Thursday, October 7, 2010

How Hostile Does It Have to Be?

Racist comments or ethnic slurs at work can amount to a “hostile work environment” depending on the number of incidents and the working relationship between the speaker and receiver of the discriminatory comments.

In a 2003 California case, Dee v. Vintage Petroleum, Glenda Dee brought an employment discrimination action against her employer under FEHA, the Fair Employment Housing Act. She claimed that her supervisor, Paul Strickland, asked her to lie about company business and secretly take documents from another supervisor’s desk. Additionally, she claimed he insulted her, used profanity, and made a negative comment about her race, saying, “it’s your Filipino understanding versus mine” when she told him it made her uncomfortable that he asked her to lie to other supervisors. (Dee v. Vintage Petroleum, Inc. (2003) 106 Cal.App.4th 30). Because of Strickland’s actions and comments, Dee left work. She said that the hostile work environment created a disability for her under FEHA (post traumatic stress disorder), and that she would return to work if Vintage Petroleum promised to limit her contact with Strickland. They denied her this request and fired her instead. The Court stated that based on these facts, Dee could take this case to trial and let a jury decide whether the situation amounted to a “hostile work environment,” thereby reversing a lower court’s ruling of summary judgment for the defendant, Vintage Petroleum. As for her claim under FEHA, however, the Court decided that she did not have a valid disability claim.

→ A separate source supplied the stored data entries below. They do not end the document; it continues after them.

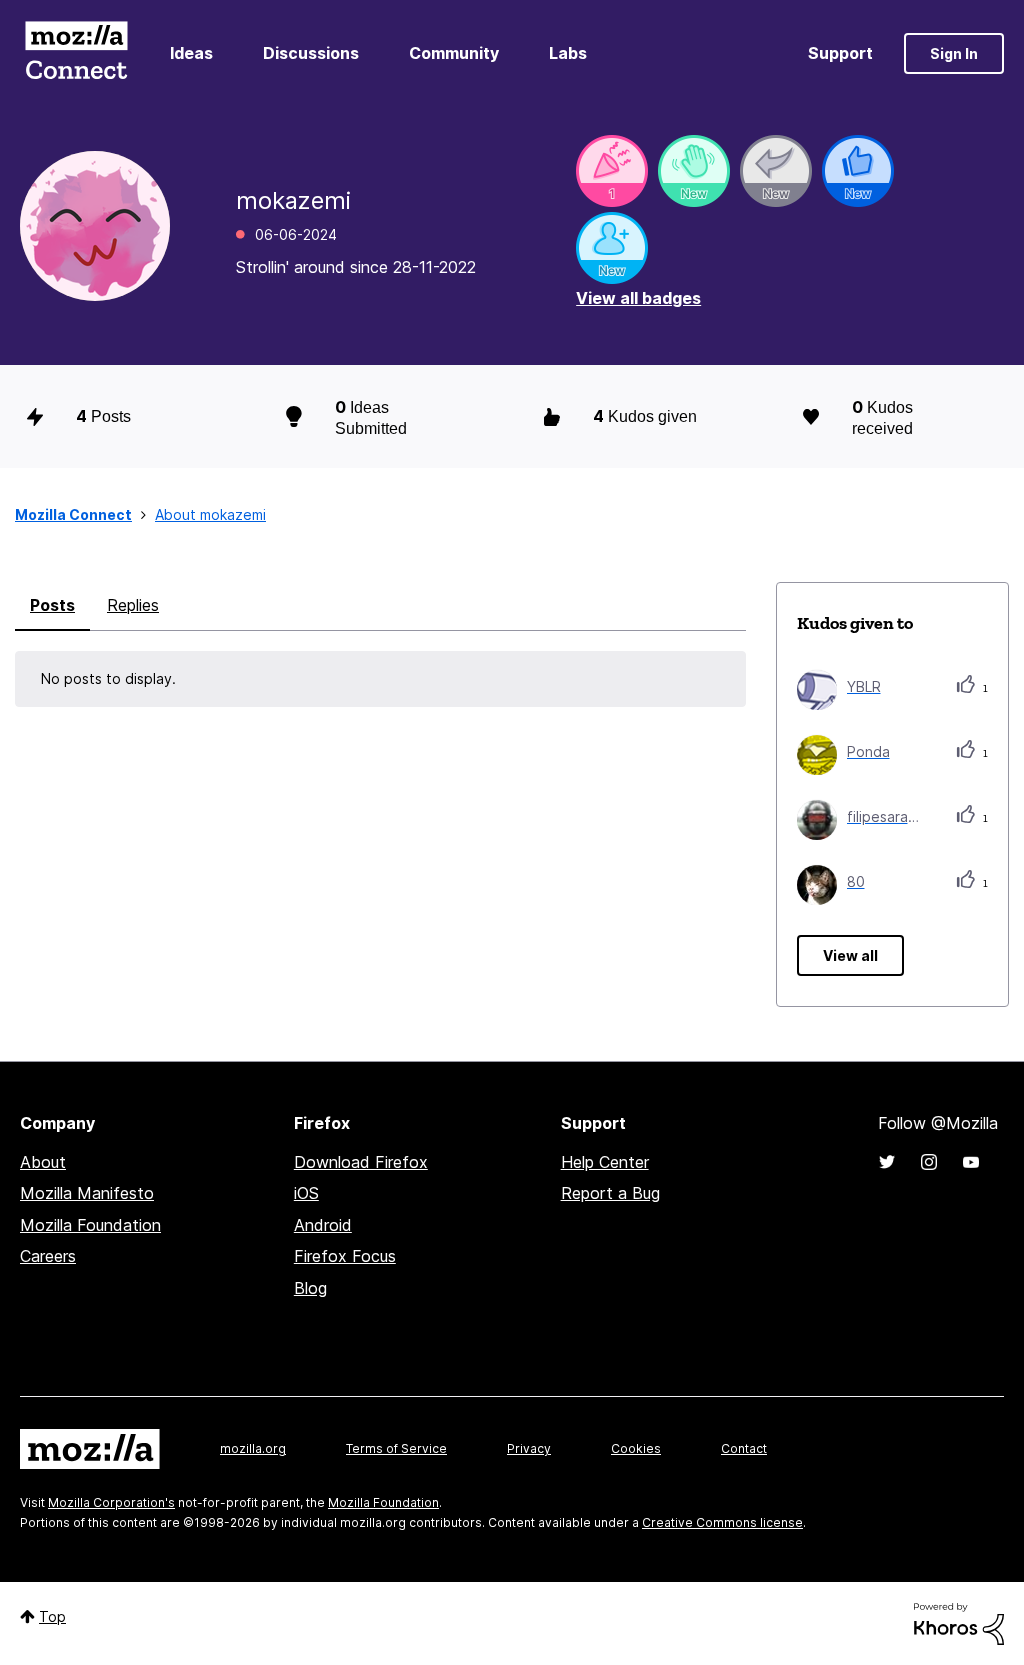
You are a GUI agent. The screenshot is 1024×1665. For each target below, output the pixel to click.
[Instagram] (929, 1162)
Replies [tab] (133, 605)
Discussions (311, 53)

Although “there is neither a threshold or a ‘magic number’ of harassing incidents that gives rise to liability nor a number of incidents below which a P fails as a matter of law to state a claim,” courts often find that a single offensive act is not enough to create a hostile work environment. (Rodgers v. Western-Southern Life Ins. Co. (7th Cir. 1993) 12 F.3d 688, 674). Some jurisdictions will consider a single racial slur to create a hostile work environment, however, so long as it was by a supervisor. In 1998, the New Jersey Supreme Court opined that where a supervisor makes a single racial slur, that exacerbates the severity of the remark. (Taylor v. Metzger (1998) A.2d 685, 694). In this case, the fact that Dee was harassed by her supervisor was a vital factor in the Court’s decision. Supervisors have an ability to intimidate and control employees in a way that equal-level coworkers do not. Strickland not only degraded and insulted Dee on several occasions, he also said he would “drag her down” if she told on him, making his power over her very apparent. Strickland’s racial slur followed Dee’s complaint that he told her to lie. A reasonable inference is that Strickland wished to intimidate her so that she would not complain to higher management about his conduct.